## WHAT YOU HAVE TO DO
Format the portion of the items that begins with the line containing "Click the red G icon for 01 05 A09" and ends with the line containing "click(81, 26)", both lines included, as a numbered list, omitting any blank lines.

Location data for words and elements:
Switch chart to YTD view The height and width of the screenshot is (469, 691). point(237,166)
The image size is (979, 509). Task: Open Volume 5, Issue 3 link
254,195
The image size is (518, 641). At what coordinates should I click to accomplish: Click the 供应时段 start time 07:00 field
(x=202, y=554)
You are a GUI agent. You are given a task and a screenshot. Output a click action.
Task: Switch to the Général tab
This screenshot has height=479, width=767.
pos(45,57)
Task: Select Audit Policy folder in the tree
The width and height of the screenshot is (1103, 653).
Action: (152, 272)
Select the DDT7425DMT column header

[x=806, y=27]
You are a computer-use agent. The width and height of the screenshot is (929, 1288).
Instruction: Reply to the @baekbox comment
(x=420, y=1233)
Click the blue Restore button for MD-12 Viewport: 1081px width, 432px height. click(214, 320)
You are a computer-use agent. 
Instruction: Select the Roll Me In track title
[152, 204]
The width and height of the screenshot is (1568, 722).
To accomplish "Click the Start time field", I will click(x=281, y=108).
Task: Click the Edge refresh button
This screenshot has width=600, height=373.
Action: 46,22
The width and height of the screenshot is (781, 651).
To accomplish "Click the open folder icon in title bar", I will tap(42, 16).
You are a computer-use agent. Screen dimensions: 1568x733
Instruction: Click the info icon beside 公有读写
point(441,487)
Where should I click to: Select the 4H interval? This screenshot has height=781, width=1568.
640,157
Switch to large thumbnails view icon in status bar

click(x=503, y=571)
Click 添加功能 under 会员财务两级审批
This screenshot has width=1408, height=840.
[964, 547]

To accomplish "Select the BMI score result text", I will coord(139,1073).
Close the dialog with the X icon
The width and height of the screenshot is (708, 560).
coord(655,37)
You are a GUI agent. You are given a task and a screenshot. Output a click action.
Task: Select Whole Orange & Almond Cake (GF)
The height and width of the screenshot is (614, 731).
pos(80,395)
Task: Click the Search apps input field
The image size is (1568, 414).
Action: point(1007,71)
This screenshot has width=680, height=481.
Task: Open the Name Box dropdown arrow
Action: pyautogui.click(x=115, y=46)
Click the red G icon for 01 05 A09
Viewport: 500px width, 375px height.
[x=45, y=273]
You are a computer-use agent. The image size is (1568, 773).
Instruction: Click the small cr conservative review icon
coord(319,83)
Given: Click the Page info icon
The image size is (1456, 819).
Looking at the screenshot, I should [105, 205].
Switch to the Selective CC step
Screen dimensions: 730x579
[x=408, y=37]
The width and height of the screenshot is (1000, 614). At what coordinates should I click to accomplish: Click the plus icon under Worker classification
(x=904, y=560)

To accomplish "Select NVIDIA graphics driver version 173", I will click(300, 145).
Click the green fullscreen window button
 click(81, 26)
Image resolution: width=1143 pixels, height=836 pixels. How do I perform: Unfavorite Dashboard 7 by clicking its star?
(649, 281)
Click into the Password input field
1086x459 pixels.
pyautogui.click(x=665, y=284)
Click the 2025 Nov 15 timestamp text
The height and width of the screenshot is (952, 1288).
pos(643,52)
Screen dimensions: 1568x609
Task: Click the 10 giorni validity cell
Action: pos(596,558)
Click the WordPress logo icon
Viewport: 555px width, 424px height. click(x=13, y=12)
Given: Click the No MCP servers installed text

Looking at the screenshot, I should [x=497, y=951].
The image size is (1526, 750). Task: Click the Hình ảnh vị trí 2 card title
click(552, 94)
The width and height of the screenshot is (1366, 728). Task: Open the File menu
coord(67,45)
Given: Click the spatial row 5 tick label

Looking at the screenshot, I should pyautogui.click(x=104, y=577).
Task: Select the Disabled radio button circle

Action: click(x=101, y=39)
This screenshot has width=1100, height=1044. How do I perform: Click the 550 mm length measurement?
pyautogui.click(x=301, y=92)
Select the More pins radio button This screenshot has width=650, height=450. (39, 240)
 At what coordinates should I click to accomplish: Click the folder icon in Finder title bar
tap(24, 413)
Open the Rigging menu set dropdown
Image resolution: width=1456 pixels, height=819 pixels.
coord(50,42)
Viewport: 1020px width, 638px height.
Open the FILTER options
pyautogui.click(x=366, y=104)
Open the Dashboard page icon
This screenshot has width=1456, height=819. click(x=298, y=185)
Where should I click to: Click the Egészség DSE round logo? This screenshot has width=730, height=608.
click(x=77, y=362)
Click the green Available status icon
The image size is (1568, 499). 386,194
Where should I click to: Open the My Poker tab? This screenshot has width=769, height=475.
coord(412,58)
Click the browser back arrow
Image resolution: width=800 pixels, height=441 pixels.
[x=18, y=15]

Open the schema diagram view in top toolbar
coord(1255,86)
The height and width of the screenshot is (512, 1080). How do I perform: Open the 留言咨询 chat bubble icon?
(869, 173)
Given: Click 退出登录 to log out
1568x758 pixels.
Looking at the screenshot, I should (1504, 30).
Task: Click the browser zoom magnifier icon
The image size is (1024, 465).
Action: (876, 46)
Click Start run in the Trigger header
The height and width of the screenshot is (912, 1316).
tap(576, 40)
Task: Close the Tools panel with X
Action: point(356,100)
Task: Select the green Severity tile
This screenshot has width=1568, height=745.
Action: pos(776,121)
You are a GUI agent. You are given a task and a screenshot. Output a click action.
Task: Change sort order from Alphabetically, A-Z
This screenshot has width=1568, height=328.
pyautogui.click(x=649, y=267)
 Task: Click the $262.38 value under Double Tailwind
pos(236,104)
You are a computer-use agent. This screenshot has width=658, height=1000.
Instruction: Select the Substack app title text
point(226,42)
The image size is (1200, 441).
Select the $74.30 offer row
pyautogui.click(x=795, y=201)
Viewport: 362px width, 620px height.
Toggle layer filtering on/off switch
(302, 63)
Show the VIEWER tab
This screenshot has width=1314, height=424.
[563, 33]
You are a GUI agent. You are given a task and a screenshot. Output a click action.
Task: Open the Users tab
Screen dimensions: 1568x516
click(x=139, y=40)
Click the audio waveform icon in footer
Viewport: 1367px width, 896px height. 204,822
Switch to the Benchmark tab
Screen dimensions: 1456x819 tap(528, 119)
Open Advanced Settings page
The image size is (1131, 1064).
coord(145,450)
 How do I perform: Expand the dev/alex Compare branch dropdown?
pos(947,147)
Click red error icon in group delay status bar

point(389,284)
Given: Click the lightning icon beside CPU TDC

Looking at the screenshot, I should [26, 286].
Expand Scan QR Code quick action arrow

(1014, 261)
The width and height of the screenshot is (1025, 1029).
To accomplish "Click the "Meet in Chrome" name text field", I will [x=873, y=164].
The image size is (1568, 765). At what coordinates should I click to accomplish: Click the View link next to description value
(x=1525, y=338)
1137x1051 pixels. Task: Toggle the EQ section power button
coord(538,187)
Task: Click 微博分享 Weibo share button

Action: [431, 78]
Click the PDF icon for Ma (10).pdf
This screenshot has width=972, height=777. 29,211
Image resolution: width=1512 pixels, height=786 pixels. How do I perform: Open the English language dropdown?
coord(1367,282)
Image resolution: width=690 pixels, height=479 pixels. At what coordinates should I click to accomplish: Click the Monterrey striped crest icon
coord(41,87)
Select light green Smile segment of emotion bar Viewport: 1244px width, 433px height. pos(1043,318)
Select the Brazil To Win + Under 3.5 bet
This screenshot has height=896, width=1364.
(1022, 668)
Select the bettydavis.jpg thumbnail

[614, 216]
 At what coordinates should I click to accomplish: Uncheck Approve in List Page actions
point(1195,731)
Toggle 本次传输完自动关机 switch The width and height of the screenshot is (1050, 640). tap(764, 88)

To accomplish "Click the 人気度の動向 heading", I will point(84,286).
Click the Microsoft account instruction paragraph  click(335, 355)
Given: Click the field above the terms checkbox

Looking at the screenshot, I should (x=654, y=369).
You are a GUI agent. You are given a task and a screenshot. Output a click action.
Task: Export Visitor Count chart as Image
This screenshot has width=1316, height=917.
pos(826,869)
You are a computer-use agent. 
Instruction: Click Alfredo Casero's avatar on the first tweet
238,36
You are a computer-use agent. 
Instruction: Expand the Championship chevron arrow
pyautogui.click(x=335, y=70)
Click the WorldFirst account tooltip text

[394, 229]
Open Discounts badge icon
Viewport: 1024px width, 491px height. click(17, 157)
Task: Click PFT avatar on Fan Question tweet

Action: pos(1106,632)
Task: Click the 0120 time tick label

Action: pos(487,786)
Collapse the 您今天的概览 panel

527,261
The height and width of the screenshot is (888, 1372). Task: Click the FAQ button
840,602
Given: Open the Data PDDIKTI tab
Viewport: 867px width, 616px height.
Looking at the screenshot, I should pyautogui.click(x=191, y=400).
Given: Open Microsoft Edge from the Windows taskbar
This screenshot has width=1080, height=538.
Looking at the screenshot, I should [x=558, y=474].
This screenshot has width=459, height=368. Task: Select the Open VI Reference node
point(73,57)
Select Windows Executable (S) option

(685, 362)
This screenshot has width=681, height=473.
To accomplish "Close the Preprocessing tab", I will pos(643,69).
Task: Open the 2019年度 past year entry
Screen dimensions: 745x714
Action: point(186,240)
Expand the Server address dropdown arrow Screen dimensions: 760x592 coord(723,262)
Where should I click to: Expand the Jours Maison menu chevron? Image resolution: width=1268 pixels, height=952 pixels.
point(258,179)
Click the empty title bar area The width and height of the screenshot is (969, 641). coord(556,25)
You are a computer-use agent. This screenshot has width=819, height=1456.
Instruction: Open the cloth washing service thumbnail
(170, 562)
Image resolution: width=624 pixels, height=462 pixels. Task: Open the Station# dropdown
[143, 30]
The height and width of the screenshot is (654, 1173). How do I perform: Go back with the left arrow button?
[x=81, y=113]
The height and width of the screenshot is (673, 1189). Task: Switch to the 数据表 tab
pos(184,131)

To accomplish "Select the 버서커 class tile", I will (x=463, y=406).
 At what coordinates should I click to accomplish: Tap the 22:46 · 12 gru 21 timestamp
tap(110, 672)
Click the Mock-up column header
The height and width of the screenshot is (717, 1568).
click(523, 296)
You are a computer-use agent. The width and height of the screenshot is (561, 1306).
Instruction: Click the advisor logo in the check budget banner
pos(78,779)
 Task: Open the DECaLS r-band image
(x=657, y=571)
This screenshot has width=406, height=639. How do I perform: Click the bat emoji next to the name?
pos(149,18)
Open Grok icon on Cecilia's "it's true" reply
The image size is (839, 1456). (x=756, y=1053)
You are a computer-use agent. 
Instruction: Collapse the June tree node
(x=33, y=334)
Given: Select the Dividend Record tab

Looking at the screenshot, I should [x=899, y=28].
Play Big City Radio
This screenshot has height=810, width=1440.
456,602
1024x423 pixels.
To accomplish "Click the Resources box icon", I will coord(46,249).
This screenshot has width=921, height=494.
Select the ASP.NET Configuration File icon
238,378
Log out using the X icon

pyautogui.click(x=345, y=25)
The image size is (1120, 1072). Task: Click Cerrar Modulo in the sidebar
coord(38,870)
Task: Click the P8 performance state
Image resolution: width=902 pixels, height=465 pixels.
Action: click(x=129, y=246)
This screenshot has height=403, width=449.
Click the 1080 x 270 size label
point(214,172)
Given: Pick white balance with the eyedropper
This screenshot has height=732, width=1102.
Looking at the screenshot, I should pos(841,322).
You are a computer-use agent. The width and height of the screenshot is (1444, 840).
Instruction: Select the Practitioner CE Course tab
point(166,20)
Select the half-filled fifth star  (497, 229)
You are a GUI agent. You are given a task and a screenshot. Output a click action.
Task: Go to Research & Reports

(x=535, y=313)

## EXERCISE ANSWER
1. Click the red G icon for 01 05 A09
2. Viewport: 500px width, 375px height.
3. [x=45, y=273]
4. You are a computer-use agent. The image size is (1568, 773).
5. Instruction: Click the small cr conservative review icon
6. coord(319,83)
7. Given: Click the Page info icon
8. The image size is (1456, 819).
9. Looking at the screenshot, I should [105, 205].
10. Switch to the Selective CC step
11. Screen dimensions: 730x579
12. [x=408, y=37]
13. The width and height of the screenshot is (1000, 614). At what coordinates should I click to accomplish: Click the plus icon under Worker classification
14. (x=904, y=560)
15. To accomplish "Select NVIDIA graphics driver version 173", I will click(300, 145).
16. Click the green fullscreen window button
17.  click(81, 26)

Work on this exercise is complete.